數日後的清晨,禽滑與田忌對坐在田忌的府邸中。
“大将軍,我這幾日出門,總發現這附近的小巷裡有人影閃過。我今天早上特意觀察了一下,他們裝作是路人,實際上一直在将軍府附近四處走動,有幾個人我看着面熟,像是宮中的侍衛。”
田忌面色凝重地點了點頭,“我也留意到了,不僅如此,這幾天我不管去哪裡,總覺得身後有人窺探,有幾位從前與我交好的将領也被大王換成了新面孔,甚至我傳達的軍令也被層層拖延。”
禽滑壓低了聲音說道:“不知大将軍有何揣測?”
“還能是誰。”田忌冷笑道,“多半是鄒忌見我風頭正盛,心生妒忌,對大王誣陷我意圖謀反。”
“話雖如此,可如今看來,大王已經信了鄒忌的話,大将軍怎麼辦?”
田忌沉默了片刻,轉向一旁的孫伯靈,“孫先生認為,該如何?”
孫伯靈的手指輕叩桌案,眼中透出一絲深思:“鄒忌的話未必能讓大王徹底相信,但他點出了大将軍手握軍權,大王自然會生出疑慮,一旦有了疑慮,将軍的很多哪怕無意的行為都會被大王看做有謀反之心,隻怕不久之後,就不是暗中監視,而是直接将你削權治罪了。”
田忌眉頭緊鎖:“那依你之見,我該如何?”
孫伯靈擡眸,緩緩吐出一句話:“主動交出兵權。”
田忌不敢置信地看着他:“交出兵權?這不是自斷臂膀嗎?若我無兵在手,便更無法與鄒忌抗衡,豈不是正合他意?”
孫伯靈卻搖了搖頭:“大将軍,你若交出兵權,便是向大王表明忠心,大王心中疑慮自會減少。留得青山在不怕沒柴燒,如今不是你與鄒忌争權的時候,而是保全自身,留待将來。”
田忌緊緊攥着拳頭,半晌未語,最後歎了一口氣:“好,我聽你的。”
次日清晨,田忌和孫伯靈一同入宮。
田忌向齊威王一拜,舉起手中的兵符:“大王,微臣近來身體不适,執掌兵權力不從心,請大王收回兵符。

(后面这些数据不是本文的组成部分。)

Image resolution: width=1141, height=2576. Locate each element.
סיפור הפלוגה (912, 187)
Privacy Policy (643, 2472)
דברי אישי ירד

”
齊王微微點了點頭:“田将軍,既然你身體不适,就好好休養。寡人感念你昔日之功,仍許你和家人、門客繼續住在将軍府。”
“多謝大王恩典。”田忌低頭道,“兵權本該歸大王,微臣隻願竭盡全力,為大王效忠。”
齊威王滿意地點了點頭。
孫伯靈随後說道:“大王,微臣多得田将軍照拂,既然田将軍已交出軍權,微臣也不宜再任軍師一職,請大王收回軍師之印。”
“孫先生,你用兵如神,為寡人立下赫赫戰功,寡人不願收回你的軍師印,但既然你意已決,寡人也不便勉強你。寡人将樂安之地賜給你做封地,以嘉獎你為寡人立下的汗馬功勞。”
“謝大王。”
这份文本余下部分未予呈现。